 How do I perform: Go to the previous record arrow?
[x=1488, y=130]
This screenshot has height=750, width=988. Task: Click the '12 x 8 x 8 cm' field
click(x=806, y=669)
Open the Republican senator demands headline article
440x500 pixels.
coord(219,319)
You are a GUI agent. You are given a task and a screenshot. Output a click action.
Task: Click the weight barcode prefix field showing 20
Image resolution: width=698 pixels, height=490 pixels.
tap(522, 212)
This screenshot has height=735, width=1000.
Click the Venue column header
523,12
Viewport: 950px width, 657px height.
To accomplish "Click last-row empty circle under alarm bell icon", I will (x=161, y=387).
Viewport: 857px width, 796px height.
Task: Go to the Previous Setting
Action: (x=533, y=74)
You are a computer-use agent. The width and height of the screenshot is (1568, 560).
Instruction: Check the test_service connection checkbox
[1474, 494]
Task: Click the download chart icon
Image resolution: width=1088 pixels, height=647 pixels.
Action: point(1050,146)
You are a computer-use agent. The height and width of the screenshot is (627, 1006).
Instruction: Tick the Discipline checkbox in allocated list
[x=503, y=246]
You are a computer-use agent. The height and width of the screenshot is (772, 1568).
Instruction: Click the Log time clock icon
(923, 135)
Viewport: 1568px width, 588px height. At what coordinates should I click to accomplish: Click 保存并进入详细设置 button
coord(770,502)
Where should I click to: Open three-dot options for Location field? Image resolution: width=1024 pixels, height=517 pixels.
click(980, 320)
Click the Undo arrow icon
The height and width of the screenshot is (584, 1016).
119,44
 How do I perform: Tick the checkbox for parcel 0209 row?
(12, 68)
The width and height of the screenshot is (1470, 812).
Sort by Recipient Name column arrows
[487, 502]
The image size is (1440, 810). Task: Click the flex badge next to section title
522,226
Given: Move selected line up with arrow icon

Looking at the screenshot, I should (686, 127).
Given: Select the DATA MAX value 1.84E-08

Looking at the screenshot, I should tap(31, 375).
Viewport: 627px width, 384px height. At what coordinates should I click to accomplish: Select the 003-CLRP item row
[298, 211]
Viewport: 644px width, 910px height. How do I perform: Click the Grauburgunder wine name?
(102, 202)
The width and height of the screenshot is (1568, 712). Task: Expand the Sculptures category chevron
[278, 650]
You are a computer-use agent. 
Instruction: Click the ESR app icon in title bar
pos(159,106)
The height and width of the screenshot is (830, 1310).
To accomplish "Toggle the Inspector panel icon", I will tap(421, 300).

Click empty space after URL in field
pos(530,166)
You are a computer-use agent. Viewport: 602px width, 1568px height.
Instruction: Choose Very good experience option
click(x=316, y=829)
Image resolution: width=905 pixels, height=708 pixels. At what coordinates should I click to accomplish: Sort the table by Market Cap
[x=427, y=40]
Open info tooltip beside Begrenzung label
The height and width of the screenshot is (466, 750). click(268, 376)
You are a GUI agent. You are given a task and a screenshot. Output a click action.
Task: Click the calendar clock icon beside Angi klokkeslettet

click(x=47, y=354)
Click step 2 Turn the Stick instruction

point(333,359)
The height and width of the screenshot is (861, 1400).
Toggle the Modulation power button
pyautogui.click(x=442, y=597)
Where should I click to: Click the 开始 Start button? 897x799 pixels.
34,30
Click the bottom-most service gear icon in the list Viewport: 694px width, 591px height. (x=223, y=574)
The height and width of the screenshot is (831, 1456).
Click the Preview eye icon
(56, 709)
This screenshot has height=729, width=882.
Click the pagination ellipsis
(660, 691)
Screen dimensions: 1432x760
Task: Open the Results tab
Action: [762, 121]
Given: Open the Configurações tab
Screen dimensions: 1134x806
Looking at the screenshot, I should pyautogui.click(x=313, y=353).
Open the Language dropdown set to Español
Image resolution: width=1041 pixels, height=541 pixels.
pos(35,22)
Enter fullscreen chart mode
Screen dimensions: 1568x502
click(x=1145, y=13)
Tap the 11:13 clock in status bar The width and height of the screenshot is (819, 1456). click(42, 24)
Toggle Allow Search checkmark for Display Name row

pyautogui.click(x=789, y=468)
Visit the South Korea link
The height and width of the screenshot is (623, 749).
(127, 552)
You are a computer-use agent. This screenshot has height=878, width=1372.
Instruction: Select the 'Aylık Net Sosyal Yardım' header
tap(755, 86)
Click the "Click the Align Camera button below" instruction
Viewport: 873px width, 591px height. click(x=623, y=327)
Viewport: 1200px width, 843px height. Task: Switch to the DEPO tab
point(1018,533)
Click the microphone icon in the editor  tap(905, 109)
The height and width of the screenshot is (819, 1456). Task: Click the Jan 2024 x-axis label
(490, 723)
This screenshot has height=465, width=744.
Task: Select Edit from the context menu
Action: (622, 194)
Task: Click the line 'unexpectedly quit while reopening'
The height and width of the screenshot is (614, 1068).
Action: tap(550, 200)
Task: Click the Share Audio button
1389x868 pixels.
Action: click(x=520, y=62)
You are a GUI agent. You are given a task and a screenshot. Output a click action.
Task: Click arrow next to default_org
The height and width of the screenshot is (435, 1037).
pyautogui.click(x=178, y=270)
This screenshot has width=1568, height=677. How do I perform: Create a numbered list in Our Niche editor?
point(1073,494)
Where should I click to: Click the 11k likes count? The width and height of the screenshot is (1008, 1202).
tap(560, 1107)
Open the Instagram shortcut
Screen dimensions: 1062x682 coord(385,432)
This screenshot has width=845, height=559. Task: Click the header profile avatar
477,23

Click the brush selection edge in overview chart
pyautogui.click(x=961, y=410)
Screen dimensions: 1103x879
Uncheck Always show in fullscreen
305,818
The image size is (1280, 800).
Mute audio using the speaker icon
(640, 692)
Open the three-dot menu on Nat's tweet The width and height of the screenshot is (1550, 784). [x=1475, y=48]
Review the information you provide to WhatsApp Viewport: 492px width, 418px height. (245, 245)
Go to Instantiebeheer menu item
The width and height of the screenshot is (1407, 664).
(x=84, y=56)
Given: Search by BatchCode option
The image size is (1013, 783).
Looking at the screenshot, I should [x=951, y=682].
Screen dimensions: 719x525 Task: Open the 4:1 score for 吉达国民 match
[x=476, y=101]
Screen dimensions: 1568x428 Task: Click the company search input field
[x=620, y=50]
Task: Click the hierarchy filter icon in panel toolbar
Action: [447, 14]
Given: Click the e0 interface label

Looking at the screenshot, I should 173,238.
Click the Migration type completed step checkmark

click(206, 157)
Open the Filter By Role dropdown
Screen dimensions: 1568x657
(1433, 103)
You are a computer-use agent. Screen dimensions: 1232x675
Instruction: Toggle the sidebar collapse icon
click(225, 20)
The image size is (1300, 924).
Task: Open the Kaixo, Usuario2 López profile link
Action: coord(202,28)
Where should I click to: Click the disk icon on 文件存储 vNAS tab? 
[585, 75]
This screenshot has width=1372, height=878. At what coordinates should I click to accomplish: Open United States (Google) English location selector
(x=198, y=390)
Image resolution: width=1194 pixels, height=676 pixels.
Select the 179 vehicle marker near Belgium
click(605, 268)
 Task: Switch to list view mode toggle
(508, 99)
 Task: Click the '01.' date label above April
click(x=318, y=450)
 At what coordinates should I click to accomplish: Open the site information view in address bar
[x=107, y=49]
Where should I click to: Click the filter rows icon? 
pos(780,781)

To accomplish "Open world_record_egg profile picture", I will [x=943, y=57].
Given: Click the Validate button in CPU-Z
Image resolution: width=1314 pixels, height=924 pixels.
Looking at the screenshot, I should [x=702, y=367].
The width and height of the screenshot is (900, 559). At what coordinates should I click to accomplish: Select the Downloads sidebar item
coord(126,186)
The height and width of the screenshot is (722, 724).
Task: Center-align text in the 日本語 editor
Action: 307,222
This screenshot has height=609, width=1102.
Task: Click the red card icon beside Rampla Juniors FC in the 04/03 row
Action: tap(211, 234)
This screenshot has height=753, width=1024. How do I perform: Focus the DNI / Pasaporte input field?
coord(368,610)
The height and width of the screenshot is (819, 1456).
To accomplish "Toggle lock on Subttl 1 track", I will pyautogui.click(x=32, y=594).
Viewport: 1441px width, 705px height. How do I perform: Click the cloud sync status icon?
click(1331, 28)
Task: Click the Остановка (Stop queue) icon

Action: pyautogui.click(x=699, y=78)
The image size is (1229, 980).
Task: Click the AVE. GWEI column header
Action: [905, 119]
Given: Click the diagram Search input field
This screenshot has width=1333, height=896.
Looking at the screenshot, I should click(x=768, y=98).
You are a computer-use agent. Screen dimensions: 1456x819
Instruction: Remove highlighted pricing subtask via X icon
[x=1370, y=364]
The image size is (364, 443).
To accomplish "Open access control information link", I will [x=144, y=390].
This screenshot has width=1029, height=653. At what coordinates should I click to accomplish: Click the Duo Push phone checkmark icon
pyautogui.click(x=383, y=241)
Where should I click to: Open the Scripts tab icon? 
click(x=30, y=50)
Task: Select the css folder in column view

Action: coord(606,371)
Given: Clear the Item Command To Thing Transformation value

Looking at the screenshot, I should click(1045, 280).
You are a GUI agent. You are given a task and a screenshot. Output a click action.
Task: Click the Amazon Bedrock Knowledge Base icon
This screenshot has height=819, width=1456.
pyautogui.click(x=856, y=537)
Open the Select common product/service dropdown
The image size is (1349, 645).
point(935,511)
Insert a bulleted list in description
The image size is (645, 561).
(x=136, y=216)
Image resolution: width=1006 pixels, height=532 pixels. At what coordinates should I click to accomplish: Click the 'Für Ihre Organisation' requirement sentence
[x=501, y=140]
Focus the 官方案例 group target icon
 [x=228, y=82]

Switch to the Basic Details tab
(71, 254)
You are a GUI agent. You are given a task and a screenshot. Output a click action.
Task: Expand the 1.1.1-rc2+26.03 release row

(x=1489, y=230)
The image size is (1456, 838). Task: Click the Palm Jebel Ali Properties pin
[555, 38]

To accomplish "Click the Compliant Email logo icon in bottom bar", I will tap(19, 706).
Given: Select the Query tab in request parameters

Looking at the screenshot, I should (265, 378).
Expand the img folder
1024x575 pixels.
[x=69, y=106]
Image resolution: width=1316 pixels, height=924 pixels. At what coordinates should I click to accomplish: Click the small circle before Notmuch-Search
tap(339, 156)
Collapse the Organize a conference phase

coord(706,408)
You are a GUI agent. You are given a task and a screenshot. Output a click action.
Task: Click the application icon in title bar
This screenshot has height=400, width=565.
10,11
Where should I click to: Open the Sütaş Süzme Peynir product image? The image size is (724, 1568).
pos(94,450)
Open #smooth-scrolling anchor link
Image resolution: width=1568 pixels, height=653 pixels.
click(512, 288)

::::::

## [Brief]
Convert the lines into a numbered list, from the line containing "Image resolution: width=1316" through the final line, leaving out any blank lines.

## [Exercise output]
1. Image resolution: width=1316 pixels, height=924 pixels. At what coordinates should I click to accomplish: Click the small circle before Notmuch-Search
2. tap(339, 156)
3. Collapse the Organize a conference phase
4. coord(706,408)
5. You are a GUI agent. You are given a task and a screenshot. Output a click action.
6. Task: Click the application icon in title bar
7. This screenshot has height=400, width=565.
8. 10,11
9. Where should I click to: Open the Sütaş Süzme Peynir product image? The image size is (724, 1568).
10. pos(94,450)
11. Open #smooth-scrolling anchor link
12. Image resolution: width=1568 pixels, height=653 pixels.
13. click(512, 288)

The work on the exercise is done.